Kemudian ayat terakhirnya yakni kalimat الَّذِي أَطْعَمَهُمْ مِنْ جُوعٍ وَآَمَنَهُمْ
مِنْ خَوْفٍ, Maksudnya,
Allah-lah yang telah memberi makan mereka dari rasa lapar, dan menganugerahkan
kepada mereka rasa aman dan keringanan. Artinya agar mereka tidak merasa takut lagi, karena mereka sering
mengalami kelaparan, sebab di Mekah tidak terdapat lahan pertanian, begitu pula
mereka pun pernah dicekam oleh rasa takut, yaitu ketika tentara bergajah datang
kepada mereka dengan maksud untuk menghancurkan Ka’bah.[8] Oleh karenanya,
mengandung perintah bagi mereka untuk senantiasa mengesakan Allah dalam
beribadah hanya kepada-Nya semata yang tidak ada sekutu bagi-Nya, serta tidak
beribadah kepada selain diri-Nya baik itu dalam bentuk patung, sekutu, maupun
berhala, niscaya Allah akan menggabungkan untuknya rasa aman di dunia dan di
akhirat.[9]
Karakteristik Peserta Didik dalam QS. Al-Quraisy
Secara
bahasa peserta didik adalah orang yang sedang berada pada fase pertumbuhan dan perkembangan
baik fisik maupun psikis, pertumbuhan dan perkembangan merupakan ciri dari
seorang peserta didik yang perlu bimbingan dari seorang pendidik. Pertumbuhan yang menyangkut fisik,
perkembangan menyangkut psikis.[10]
Ada pula yang menyatakan bahwa peserta didik adalah anak yang sedang tumbuh dan
berkembang, baik secara fisik, maupun secara psikologis untuk mencapai tujuan
pendidikannya melalui lembaga pendidikan.[11]
Dalam paradigma Islam,
peserta didik merupakan orang yang belum dewasa dan memiliki sejumlah potensi
(kemampuan) dasar yang masih perlu dikembangkan. Di sini, peserta didik
merupakan makhluk Allah yang memiliki fitrah jasmani maupun rohani yang belum
mencapai taraf kematangan baik bentuk, ukuran, maupun perimbangan pada
bagian-bagian lainnya. Dari segi rohaniah, ia memiliki bakat, memiliki
kehendak, perasaan dan pikiran yang dinamis dan perlu dikembangkan.[12]
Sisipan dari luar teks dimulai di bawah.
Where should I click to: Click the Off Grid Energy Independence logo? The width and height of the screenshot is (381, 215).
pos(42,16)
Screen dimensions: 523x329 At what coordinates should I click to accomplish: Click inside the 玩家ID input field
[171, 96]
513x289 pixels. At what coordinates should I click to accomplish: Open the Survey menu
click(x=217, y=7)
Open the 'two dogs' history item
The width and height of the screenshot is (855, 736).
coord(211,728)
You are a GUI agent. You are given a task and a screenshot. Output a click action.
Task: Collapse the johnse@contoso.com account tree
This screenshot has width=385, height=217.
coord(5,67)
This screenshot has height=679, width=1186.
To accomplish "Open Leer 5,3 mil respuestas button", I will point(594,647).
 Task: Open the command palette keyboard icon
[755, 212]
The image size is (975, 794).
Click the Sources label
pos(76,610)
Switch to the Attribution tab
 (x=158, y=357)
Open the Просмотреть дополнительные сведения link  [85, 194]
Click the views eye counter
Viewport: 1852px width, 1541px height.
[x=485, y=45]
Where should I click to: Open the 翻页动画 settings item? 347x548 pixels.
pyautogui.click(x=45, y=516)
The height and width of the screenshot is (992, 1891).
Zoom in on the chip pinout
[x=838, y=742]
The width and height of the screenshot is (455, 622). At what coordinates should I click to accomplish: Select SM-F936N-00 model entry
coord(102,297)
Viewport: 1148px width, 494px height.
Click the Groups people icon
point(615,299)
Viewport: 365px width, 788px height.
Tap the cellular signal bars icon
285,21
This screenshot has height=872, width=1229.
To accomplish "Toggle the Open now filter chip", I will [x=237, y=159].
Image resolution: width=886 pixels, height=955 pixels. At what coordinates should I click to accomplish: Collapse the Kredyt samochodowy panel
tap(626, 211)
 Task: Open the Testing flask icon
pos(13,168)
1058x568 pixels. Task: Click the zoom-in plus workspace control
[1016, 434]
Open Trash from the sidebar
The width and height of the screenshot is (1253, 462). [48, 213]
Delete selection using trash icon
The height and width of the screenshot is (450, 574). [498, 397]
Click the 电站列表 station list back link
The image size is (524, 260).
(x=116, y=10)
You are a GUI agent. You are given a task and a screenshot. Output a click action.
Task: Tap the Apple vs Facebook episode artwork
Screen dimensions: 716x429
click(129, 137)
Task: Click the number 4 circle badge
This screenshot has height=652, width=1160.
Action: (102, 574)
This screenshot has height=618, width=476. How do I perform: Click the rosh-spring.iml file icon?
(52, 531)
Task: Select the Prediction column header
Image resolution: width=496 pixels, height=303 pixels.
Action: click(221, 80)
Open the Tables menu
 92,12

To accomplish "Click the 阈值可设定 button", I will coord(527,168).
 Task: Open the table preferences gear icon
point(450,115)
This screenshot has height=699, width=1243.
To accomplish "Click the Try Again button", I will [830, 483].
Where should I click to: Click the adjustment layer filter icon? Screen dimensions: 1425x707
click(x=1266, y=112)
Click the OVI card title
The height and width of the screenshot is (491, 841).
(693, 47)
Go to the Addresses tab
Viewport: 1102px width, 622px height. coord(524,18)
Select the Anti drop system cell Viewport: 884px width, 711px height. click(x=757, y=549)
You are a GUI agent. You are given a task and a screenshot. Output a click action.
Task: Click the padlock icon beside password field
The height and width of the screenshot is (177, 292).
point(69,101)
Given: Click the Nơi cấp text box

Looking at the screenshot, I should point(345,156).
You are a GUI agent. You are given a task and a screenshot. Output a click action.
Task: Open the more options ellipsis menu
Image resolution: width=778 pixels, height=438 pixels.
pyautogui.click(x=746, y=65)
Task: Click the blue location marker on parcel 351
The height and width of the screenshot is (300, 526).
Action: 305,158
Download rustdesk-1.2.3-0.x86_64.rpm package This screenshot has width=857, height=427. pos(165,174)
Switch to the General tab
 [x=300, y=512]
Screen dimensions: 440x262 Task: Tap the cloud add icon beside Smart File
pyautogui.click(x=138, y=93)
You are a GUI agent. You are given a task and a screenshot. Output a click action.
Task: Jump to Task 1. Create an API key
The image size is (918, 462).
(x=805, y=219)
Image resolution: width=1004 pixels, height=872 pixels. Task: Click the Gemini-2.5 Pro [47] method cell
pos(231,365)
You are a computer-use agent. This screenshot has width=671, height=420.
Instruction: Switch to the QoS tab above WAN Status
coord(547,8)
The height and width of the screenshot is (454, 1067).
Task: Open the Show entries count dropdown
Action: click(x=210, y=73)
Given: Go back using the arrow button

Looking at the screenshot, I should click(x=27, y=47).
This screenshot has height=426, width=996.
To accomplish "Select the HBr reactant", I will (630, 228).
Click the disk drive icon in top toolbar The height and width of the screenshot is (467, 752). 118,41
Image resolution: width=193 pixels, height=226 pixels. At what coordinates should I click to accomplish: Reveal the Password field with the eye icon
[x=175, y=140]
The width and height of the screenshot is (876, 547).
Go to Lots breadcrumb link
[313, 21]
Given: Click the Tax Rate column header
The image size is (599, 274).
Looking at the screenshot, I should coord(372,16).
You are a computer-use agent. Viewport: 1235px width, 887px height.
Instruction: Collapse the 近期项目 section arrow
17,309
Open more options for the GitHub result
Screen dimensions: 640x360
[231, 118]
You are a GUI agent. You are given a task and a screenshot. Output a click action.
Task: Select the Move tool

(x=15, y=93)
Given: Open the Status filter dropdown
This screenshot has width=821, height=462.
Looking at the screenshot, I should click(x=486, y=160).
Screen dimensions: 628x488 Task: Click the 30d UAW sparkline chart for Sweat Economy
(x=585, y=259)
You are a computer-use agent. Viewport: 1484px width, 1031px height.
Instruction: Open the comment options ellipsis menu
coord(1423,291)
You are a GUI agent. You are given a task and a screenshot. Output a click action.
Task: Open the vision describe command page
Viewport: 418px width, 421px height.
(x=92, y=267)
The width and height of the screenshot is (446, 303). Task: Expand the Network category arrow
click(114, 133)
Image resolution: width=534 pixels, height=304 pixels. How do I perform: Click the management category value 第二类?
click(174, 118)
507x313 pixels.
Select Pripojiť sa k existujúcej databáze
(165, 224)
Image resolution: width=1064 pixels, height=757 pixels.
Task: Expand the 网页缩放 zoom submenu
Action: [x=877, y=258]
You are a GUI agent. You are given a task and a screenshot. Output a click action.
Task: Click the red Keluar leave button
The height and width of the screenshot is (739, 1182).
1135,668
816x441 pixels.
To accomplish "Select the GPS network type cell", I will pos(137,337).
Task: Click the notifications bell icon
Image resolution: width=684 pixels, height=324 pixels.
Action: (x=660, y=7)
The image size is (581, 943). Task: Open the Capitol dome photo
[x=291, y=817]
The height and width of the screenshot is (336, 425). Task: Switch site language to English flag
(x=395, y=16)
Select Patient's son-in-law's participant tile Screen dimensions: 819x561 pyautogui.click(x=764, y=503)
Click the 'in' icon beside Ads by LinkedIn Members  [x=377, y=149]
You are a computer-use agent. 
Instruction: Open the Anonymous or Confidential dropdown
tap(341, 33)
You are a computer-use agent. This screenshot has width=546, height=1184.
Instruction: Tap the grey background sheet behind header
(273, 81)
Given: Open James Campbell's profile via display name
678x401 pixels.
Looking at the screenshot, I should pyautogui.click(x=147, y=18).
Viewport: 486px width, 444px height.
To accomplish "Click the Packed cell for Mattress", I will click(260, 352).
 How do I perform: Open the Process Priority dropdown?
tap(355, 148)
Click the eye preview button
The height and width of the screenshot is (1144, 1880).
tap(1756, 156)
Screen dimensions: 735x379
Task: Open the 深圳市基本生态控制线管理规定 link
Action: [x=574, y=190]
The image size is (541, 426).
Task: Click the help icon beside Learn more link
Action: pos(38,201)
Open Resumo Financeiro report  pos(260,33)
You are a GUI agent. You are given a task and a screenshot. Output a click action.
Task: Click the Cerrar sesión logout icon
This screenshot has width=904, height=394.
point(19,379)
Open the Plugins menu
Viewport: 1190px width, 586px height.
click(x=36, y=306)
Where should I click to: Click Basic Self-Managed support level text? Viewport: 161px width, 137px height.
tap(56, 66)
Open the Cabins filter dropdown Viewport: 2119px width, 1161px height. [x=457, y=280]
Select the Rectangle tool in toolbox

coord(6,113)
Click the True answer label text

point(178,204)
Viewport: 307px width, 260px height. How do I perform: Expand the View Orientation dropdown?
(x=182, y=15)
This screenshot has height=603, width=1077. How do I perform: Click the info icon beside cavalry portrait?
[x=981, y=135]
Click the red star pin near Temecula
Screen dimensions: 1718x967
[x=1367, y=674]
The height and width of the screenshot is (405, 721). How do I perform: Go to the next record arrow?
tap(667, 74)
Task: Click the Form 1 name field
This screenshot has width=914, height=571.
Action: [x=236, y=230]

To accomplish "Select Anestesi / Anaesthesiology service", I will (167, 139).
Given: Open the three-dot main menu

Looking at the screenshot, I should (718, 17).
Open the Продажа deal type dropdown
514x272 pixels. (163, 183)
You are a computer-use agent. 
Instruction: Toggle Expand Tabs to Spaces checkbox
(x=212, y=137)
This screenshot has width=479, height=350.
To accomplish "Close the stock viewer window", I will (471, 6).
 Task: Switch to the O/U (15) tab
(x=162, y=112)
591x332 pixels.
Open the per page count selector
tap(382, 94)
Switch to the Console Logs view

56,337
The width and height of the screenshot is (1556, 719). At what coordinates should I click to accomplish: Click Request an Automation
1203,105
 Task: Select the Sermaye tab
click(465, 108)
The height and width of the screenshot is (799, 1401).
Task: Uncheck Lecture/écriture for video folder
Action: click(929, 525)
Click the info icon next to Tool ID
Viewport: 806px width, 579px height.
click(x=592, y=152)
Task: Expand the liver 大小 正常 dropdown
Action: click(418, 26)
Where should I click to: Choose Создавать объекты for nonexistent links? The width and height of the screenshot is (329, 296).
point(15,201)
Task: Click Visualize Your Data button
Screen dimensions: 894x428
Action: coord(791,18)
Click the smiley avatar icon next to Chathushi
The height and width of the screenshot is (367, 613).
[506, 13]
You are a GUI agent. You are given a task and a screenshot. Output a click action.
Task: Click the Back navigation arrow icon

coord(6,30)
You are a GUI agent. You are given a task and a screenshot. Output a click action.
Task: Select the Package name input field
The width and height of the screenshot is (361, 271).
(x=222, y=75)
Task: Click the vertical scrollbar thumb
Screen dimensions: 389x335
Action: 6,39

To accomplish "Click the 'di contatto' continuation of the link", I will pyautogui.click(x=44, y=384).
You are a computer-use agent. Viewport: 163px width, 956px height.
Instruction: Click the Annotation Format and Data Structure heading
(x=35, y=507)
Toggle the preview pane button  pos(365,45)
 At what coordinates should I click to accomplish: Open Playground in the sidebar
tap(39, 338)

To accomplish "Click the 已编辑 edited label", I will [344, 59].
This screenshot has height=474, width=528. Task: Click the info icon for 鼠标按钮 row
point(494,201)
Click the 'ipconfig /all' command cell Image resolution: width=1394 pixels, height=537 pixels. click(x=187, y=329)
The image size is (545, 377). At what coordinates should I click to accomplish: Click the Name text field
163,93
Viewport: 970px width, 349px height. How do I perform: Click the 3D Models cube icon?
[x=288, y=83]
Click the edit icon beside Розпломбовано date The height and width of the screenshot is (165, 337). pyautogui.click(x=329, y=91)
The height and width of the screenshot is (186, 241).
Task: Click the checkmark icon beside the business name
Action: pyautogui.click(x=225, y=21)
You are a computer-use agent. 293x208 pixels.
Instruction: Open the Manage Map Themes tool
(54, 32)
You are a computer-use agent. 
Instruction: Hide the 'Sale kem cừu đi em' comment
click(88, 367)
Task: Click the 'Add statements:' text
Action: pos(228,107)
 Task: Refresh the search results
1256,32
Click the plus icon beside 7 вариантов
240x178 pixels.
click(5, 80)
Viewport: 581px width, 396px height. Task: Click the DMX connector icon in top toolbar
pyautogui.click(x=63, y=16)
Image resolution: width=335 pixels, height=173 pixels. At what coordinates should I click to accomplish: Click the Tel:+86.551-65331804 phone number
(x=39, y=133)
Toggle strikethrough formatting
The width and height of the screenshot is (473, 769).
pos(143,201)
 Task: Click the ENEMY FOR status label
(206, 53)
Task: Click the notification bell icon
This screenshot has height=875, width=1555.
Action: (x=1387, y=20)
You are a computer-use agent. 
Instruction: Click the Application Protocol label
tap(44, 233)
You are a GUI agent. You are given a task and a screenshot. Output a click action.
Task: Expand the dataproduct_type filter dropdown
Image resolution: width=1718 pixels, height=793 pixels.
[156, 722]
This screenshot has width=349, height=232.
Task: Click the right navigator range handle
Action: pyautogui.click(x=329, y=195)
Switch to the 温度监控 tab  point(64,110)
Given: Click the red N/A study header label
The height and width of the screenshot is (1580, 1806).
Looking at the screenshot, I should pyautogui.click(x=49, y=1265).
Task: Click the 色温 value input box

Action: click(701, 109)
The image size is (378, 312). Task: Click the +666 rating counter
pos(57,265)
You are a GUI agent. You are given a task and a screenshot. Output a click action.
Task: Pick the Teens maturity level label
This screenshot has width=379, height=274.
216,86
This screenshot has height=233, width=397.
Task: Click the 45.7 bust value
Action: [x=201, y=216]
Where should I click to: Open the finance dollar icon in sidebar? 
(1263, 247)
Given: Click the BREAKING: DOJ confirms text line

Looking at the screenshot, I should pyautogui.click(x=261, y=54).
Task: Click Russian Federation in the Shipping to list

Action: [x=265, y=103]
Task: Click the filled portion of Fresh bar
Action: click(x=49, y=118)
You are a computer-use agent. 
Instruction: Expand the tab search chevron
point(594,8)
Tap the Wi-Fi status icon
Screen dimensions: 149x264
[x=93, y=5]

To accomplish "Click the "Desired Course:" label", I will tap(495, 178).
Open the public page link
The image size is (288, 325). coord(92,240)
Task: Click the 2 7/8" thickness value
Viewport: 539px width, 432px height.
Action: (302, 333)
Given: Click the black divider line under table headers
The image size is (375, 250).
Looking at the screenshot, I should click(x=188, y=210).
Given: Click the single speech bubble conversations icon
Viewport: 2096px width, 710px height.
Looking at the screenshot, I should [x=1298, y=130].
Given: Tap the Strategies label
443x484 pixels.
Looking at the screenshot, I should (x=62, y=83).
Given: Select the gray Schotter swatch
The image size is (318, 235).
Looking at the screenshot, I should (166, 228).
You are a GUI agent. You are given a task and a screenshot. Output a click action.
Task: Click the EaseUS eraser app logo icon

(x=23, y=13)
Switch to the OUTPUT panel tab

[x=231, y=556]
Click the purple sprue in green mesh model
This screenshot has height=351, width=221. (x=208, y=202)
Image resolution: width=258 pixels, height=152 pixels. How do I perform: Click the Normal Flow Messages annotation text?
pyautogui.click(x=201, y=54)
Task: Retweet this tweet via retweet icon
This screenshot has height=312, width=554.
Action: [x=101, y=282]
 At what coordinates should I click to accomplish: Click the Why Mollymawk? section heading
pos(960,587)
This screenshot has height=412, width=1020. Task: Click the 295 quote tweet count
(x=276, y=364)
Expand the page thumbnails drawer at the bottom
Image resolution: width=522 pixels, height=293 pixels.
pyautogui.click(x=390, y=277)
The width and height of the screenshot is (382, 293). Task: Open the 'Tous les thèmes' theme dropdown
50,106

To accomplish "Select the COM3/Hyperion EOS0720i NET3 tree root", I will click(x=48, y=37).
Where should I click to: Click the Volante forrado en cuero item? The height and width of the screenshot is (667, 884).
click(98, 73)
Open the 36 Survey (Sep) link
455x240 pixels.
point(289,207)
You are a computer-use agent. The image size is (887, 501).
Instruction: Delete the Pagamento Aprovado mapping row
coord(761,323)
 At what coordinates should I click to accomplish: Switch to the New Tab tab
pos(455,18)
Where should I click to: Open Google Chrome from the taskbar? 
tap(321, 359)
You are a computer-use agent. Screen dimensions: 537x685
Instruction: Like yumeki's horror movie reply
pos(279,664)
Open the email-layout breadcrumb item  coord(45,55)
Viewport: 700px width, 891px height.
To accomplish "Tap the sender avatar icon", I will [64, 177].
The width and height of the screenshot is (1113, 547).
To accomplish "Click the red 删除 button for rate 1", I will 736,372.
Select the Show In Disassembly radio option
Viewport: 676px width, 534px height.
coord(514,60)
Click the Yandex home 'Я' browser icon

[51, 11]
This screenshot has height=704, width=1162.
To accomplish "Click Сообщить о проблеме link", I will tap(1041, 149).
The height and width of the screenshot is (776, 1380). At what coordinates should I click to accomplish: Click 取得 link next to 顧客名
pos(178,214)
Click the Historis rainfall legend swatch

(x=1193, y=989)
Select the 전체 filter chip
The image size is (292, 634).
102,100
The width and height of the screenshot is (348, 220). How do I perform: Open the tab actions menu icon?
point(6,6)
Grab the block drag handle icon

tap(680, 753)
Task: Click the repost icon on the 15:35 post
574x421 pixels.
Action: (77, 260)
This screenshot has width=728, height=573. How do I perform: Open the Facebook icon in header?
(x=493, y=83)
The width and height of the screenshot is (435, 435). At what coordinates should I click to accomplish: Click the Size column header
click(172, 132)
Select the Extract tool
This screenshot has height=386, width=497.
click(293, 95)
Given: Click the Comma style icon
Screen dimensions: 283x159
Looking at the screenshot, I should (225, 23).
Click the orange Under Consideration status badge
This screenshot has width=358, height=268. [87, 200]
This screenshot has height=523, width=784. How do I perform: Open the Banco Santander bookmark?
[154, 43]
Arifuddin Arif mengemukakan tentang hakikat peserta didik sebagai berikut.
1) Peserta didik bukan merupakan miniatur orang dewasa, akan
tetapi memiliki dunianya sendiri. Hal ini sangat penting untuk dipahami agar
perlakuan terhadap mereka dalam proses kependidikan tidak disamakan dengan
pendidikan orang dewasa, baik dalam aspek metode mengajar, materi yang akan
diajarkan, sumber bahan yang digunakan dan lain sebagainya.
2) Peserta didik adalah yang memiliki diferensiasi priodesasi
perkembangan dan pertumbuhan. Pemahaman ini cukup penting untuk diketahui agar
aktivitas kependidikan Islam disesuaikan dengan tingkat pertumbuhan dan
perkembangan yang pada umumnya dilalui oleh peserta didik. Hal ini sangat
beralasan, karena kadar kemampuan peserta didik ditentukan dengan faktor usia
dan periode perkembangan atau pertumbuhan potensi yang dimilikinya.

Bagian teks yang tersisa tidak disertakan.